In the span of just a couple years, under the tutelage of her State Department "expert" (Nicholas Burns, former senior foreign policy advisor to John Fng Kerry's 2004 presidential campaign, and now Condi's Deputy Secretary for Political Affairs) Condi has learned to speak in the double-speak of foggy bottom.

You can re-read everything she said with the understanding that the agreement is all diplomatic expectation with no actual signed committments by anyone to achieve anything, other than for Israel to quit demolishing Hezbolla; and without consequences on Lebanon, by the UN when nothing gets achieved and six months from now and beyond, the "status quo ante" is the same as before this "agreement".

On the other hand, I hate to admit it, but this was one situation where both Israel and the U.S. failed to see the real war that Iran and Hezbolla would wage.

That war was not Hezbolla's war from the Kaytusha rockets. That war was not a war where Hezbolla had any expectations of militarily succeeding against Israel, in the end. That war was 100% about generating a provocation that was so provocative that Israel's natural response would require massive devastation around Lebanon, with the intent and purpose, of Hezbolla and Iran, to create the media storm over Israel's response, and use public outcry over that response, generated by the media, to raise the credibility of Hezbolla in Lebanon.

That war, the media war Hezbolla and Iran hoped for, could have been defeated. It would have required an immediate massive ground campaign, and greater loss of IDF lives, with air support only for that ground campaign - leaving Lebanon largely undamaged outside of the area in southern Lebanon where Hezbolla was operating. The infrastructure all around Lebanon, by which Syria and Iran supplied Hezbolla (which Israel's air raids attacked), but outside of Hezbolla's area in the south would have been inconsequential once Hezbolla's bases in the south were eliminated, on the ground.

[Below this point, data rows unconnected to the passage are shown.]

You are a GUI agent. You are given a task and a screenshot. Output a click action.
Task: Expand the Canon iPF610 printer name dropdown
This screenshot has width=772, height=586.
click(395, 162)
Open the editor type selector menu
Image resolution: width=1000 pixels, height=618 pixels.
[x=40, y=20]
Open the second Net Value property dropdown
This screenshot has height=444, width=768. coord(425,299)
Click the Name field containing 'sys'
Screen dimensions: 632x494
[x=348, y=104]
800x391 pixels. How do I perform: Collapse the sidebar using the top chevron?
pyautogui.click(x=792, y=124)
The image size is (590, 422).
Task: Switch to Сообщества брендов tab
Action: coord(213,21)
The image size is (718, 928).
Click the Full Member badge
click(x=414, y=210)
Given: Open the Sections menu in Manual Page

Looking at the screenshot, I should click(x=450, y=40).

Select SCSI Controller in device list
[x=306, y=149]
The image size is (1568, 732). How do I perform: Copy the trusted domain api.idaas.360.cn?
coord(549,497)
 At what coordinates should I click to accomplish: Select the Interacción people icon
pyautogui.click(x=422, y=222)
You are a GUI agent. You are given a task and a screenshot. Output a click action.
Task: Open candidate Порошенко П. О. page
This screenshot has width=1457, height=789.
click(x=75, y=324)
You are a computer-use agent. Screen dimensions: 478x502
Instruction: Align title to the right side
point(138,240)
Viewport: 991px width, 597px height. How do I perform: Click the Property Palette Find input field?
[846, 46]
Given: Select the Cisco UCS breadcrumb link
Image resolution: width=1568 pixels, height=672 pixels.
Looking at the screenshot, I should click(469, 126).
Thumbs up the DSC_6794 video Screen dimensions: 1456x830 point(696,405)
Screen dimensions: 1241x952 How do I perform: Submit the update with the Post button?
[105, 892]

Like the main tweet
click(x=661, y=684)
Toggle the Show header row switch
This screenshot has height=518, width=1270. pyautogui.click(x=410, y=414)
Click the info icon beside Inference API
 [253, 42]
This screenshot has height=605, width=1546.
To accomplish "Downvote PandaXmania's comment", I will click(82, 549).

Israel would have been left with more allies in Lebanon and with possession of land by which she could give back on implementation of aggreement by the Lebanese reign in Hezbolla's militia. Under those conditions, those Lebanese less willing to support Hezbolla would not have had the public sentiment hurdle of the war's damage to overcome, in order to succeed in getting those hurdles installed by the Lebanese government.

Where is our State Department in all of this, from the perspective of what happened and what they did not anticipate? This latest fiasco, just as with the "elections" in the areas controlled by the Palestinian Authority, under Condi our foreign policy is all about grand (and good) ideas, no ideas of how to achieve them and completely reactive to events, with no proactive abilities whatsoever. Anticpate nothing, plan for nothing, and wait and see what people do. Our State Department "plan" is to have no plan and no plans for implementation of that "no plan". It is as much in the clouds as is Associate Justice Breyer's idea of our Constitution.